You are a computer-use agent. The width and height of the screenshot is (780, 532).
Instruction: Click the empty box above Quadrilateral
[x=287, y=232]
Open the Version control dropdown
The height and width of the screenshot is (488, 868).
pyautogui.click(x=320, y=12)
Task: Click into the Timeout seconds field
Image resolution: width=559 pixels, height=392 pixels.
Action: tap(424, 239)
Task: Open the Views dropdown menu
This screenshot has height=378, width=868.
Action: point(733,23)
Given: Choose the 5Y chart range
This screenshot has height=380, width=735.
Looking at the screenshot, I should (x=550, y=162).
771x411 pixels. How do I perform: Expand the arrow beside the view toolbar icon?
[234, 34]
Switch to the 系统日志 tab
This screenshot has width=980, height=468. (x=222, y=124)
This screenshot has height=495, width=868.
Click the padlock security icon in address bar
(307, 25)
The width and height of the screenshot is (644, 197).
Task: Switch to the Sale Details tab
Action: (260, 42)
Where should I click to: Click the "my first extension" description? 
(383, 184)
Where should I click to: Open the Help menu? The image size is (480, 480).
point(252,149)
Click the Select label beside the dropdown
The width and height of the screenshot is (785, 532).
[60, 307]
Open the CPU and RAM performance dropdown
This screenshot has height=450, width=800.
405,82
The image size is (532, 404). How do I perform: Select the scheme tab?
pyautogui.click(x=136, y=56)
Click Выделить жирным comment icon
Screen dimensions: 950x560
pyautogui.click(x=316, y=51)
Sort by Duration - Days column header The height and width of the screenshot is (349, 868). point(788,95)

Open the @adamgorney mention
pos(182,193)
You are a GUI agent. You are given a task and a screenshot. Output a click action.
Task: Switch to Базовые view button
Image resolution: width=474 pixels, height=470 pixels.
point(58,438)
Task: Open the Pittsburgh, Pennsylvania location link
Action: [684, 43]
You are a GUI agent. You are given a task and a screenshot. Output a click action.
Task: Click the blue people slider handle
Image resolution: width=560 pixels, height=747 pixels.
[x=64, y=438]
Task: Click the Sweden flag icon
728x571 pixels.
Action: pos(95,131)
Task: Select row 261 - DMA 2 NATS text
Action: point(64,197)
——————
ABOUT THIS EXERCISE: Taking the records from the top, repeat each line exactly until you have repeated the line that contains "Task: Switch to Базовые view button".

PROBLEM SOLUTION:
You are a computer-use agent. The width and height of the screenshot is (780, 532).
Instruction: Click the empty box above Quadrilateral
[x=287, y=232]
Open the Version control dropdown
The height and width of the screenshot is (488, 868).
pyautogui.click(x=320, y=12)
Task: Click into the Timeout seconds field
Image resolution: width=559 pixels, height=392 pixels.
Action: tap(424, 239)
Task: Open the Views dropdown menu
This screenshot has height=378, width=868.
Action: point(733,23)
Given: Choose the 5Y chart range
This screenshot has height=380, width=735.
Looking at the screenshot, I should (x=550, y=162).
771x411 pixels. How do I perform: Expand the arrow beside the view toolbar icon?
[234, 34]
Switch to the 系统日志 tab
This screenshot has width=980, height=468. (x=222, y=124)
This screenshot has height=495, width=868.
Click the padlock security icon in address bar
(307, 25)
The width and height of the screenshot is (644, 197).
Task: Switch to the Sale Details tab
Action: (260, 42)
Where should I click to: Click the "my first extension" description? 
(383, 184)
Where should I click to: Open the Help menu? The image size is (480, 480).
point(252,149)
Click the Select label beside the dropdown
The width and height of the screenshot is (785, 532).
[60, 307]
Open the CPU and RAM performance dropdown
This screenshot has height=450, width=800.
405,82
The image size is (532, 404). How do I perform: Select the scheme tab?
pyautogui.click(x=136, y=56)
Click Выделить жирным comment icon
Screen dimensions: 950x560
pyautogui.click(x=316, y=51)
Sort by Duration - Days column header The height and width of the screenshot is (349, 868). point(788,95)

Open the @adamgorney mention
pos(182,193)
You are a GUI agent. You are given a task and a screenshot. Output a click action.
Task: Switch to Базовые view button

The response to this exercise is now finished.